• ――とはいえ、若い世代で「合コン」は死語になり、マッチングアプリ全盛の時代だ。それがかつての「お見合い」や「職場結婚」の役割を果たすのではないだろうか。

宮崎 コロナの影響で、若者は合コンをしなくなったと聞きますが、今はマッチングアプリでしょうか。

荒川 実はマッチングアプリは、恋愛強者の人がマッチングしやすいという偏りの問題があります。街のナンパのデジタル版でしかない。ルックスが良かったり、ステータスが高かったりする人しかモテないですよ。ここでも恋愛強者3割の法則が当てはまります。

宮崎 恋愛弱者は利用料を払って、恋愛強者を支えているようなかたちになっているんですね。

 一方で、恋愛強者と思われる女性が、結婚しない、というのもよく目にするように思います。

 女性が社会進出していくことで、稼げるようになる。そうすると、女性は自分よりも稼げる人、頼れる人をパートナーとして選ぼうとしてしまうところがあるように思います。でも、本来であれば、男性でも家に入っていいんだよ、専業主夫でもいいんだよ、という夫婦のかたちもいいと思うんですよ。
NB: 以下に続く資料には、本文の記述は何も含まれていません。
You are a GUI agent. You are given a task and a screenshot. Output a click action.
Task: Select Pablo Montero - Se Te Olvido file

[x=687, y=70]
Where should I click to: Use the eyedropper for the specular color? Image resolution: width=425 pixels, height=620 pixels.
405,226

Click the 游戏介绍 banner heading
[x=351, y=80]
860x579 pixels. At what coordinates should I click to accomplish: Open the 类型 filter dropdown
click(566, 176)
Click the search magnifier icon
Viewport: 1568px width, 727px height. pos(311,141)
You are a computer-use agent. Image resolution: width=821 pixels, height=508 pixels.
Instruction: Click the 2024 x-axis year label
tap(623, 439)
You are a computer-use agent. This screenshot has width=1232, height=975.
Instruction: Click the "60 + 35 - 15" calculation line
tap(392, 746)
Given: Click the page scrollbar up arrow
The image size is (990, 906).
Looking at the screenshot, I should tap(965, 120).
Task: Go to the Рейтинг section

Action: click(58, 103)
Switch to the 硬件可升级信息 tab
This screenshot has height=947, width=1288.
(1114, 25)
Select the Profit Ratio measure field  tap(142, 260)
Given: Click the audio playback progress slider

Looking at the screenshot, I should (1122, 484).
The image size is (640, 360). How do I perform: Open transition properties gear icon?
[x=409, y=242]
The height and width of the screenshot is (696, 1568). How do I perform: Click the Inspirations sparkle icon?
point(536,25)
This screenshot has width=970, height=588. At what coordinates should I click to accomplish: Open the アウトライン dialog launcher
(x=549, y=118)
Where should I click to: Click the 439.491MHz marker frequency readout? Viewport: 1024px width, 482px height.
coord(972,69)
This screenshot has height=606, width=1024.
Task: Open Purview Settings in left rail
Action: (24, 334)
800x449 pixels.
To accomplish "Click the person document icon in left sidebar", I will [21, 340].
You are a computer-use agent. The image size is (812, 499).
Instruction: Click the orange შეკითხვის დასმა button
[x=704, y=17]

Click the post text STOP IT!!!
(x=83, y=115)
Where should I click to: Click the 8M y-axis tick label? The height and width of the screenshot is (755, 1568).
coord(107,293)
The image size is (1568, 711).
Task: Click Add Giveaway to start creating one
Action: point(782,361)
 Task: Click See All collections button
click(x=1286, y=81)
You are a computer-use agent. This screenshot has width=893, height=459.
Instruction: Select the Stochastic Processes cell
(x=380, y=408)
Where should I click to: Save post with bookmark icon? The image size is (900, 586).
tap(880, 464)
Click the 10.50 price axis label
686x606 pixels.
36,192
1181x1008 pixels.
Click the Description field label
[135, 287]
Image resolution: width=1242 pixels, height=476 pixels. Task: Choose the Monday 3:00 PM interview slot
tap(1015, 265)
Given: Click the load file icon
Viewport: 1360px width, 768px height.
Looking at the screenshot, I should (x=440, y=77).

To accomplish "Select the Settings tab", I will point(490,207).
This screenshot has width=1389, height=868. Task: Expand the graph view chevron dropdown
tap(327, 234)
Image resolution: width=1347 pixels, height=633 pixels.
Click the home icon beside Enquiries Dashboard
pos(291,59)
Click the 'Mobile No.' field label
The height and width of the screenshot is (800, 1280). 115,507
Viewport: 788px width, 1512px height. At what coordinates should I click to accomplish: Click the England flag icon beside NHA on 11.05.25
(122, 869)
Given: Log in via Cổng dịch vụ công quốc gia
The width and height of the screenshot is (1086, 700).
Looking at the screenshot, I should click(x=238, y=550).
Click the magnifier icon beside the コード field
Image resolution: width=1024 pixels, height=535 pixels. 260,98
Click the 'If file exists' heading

だけど、実際はまれで、大半の人は割り切れていないのではないでしょうか。

荒川 そうですね。女性が男性を選ぶ条件として、「年収500万円くらいの普通の男性でいい」という言葉が炎上したことがありましたが、いまやそれは普通ではありません。20代後半の未婚男性の半分が年収300万円未満です。30代前半でも4割強は年収300万円未満です。

宮崎 それでは「出会い」ませんよね。職業は度外視でマッチングできないものなんですかね。

荒川 今のマッチングアプリでは最初に年収を確認されますからね。

宮崎 廃止にしましょう。年収と顔は登録しないようにしよう。

荒川 同類縁というのがあって、結局、同じような学歴、同じような年収の人たちがマッチングしている現状があります。つまり、マッチングアプリだけでは、この状況を打開するものにはならないということです。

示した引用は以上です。